Monday, May 11, 2015

05.11.15 Organic Chemistry

Yesterday was Mother's Day - and as a mother, it is my prerogative to brag on my children.  Okay, fine, you say - after that last post that started with coffee - just about anything goes on this jewelry blog.
My youngest child and only daughter has just completed her freshman year of college.  She plans to major in biochemistry, and her favorite class this past year was organic (chemistry). Yep, you read that correctly - the dreaded o-chem - the course that ends the hopes of many a possible pre-med.  She loved it, she aced it and she has applied to be a TA next year.  She's spending her summer working in a biochem lab on a project that deals with proteins (that exhausts my ability to explain what she does).

Last fall, at the very beginning of the school year, she sent me a text with a picture of her very first molecule model, made with a (very expensive) kit that looked to me like tinker toys for chemists. She was so excited - and I was reminded that when carbon bonds with other molecules, it forms hexagons...and herein lies the link to jewelry.

Photo credit: Cecile Raley Designs
One of my favorite Etsy jewelers, Yvonne Raley, has a lovely hexagonal setting with delicate millgrain - and I thought "Eureka!"- a gift for my budding genius.  So I clicked over to her store and started poking around.  To my happy surprise, she had a 4 mm black diamond that she was selling at a clearance price, so I snapped it right up.

Uncut black diamonds
Photo credit: Wikipedia
So, just what is a black diamond - is it really a diamond, or just a dark stone with a fancy name?

It really IS a diamond - its technical name is "Carbanado" and it is the toughest form of natural diamond.  Just as other fancy diamonds get their colors from impurities, black diamonds are made up of  carbon (in a diamond structure), graphite, and amorphous carbon.  Found in Central Africa and Brazil, black diamonds are more porous than white diamonds, and come in colors ranging from grey to deep black.

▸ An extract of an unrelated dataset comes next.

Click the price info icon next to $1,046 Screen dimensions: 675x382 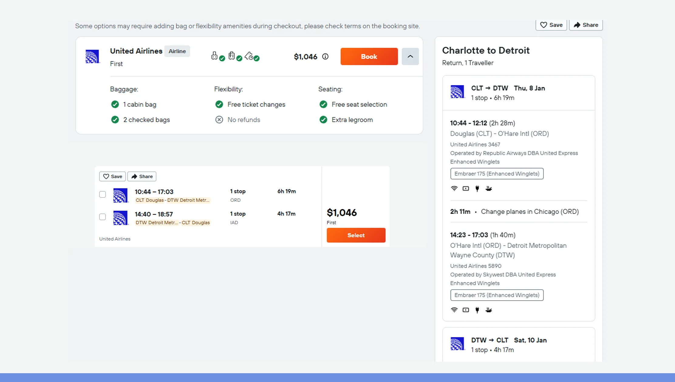click(325, 57)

Photo credit: Cecile Raley Designs
After purchasing the stone, I contacted Yvonne, and she created exactly what I wanted.  She set the diamond in an argentium silver version her hexagonal mount, and added a lovely textured silver chain.  The result - a station necklace, featuring a lovely piece of compressed carbon.  The perfect gift to celebrate the end of an exciting and successful academic year.